▶ **Provided text**
This reaction seems just silly.


sshd can have vulnerabilities which port-knocking can (temporarily) block.


I know what everything else is, but what is CFI? An attempt at googling came up with results that didn't make any sense right away.


Control-Flow Integrity. It's a bit of the new hotness in exploit mitigation, however it's quite complicated and there are various solutions that have different advantages and disadvantages. clang docs: http://clang.llvm.org/docs/ControlFlowIntegrity.html


Shorter CFI: when doing codegen for calls through function pointers (which will involve indirect calls through registers), emit extra code to make sure the register being jumped to is a legit function, thus breaking ROP payloads.

There's more to it, but that's the flavor of it.


Sure, it can go either way. But in the absence of a kernel 0-day, segregating services on the same host is useful.


And if a kernel 0-day is available, putting the services in a VM might help. Depending on whether an exploitable bug in the hypervisor exists.


What's a better alternative to SSH?


SSH is a waste of time?


>assume that code execution on your Linux systems equates to privesc

Tell this to the container community. They would have you believe containers are as secure as VMs.


Given qemu's security track record, they're not necessarily wrong.


It's always a matter of increasing attacker cost. I am not sure that attacking QEMU, then finding a privilege escalation on the host that can break out of SELinux is much easier than just staying in the VM, hopping through the internal network until you find a host that lets you do what you want.

Chances are what you want is "simply" access to a shared folder rather than root.


That's a bit unfair since:

1. Most users won't be affected by all the exploits (you don't stuff in a VM all models of network cards, SCSI controllers, etc)

2. Many deployments of QEMU (through Xen or Libvirt) are protected by AppArmor/SELinux. This would at least forbid access to /proc/self/mem but I can't say if this is enough to prevent evasion. IMO, this is likely to make the task quite harder.


To be fair, Docker now defaults to using AppArmor and seccomp too. And the defaults seem to be not completely toothless either (I had to "disable" seccomp to get things running multiple times. For example, you can't just ptrace() in a container.)


Even if they break out of qemu, then the best case is they've reached the level of the container or user running it.


Which is mostly root. Rootless containers are still not widely deployed


Citation needed.

That's certainly a goal, but I've never heard the claim.



> will emerge > thin walls

This article is very hopeful and positively worded, but at its core it acknowledges that security parity is still a work in progress.


Well another thing to keep in mind with this one in particular is that there is no way to mitigate it. grsecurity can't help with this kind of bug, nothing can so it may not just be about reliability of this exploit but the fact that there's no mitigation other than to update.

▶ **Stored data**
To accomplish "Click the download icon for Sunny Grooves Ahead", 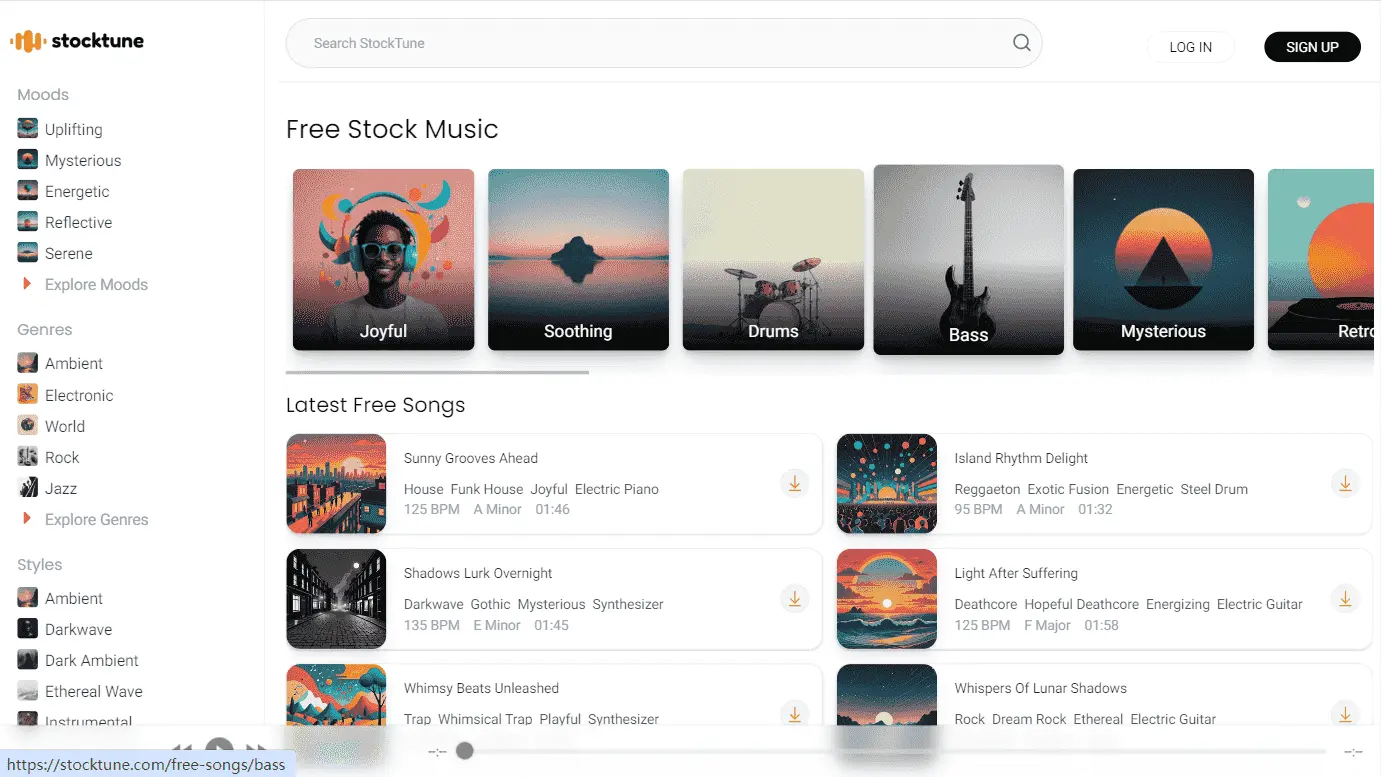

▶ **Given request 1**
Using the security thread, explain in one to three sentences how CFI is meant to break ROP payloads.
▶ **Given request 2**
According to the security thread, which two protections does Docker now use by default?
▶ **Given request 3**
Echo the security thread word for word, everything from "Chances are what" down to "task quite harder.".
None of the data is needed for this work.

▶ **Worked answer 1**
When code is generated for calls through function pointers, which are indirect calls through registers, CFI adds extra code. That code checks that the register being jumped to holds a legitimate function, and this check breaks ROP payloads.

▶ **Worked answer 2**
AppArmor and seccomp.

▶ **Worked answer 3**
Chances are what you want is "simply" access to a shared folder rather than root.


That's a bit unfair since:

1. Most users won't be affected by all the exploits (you don't stuff in a VM all models of network cards, SCSI controllers, etc)

2. Many deployments of QEMU (through Xen or Libvirt) are protected by AppArmor/SELinux. This would at least forbid access to /proc/self/mem but I can't say if this is enough to prevent evasion. IMO, this is likely to make the task quite harder.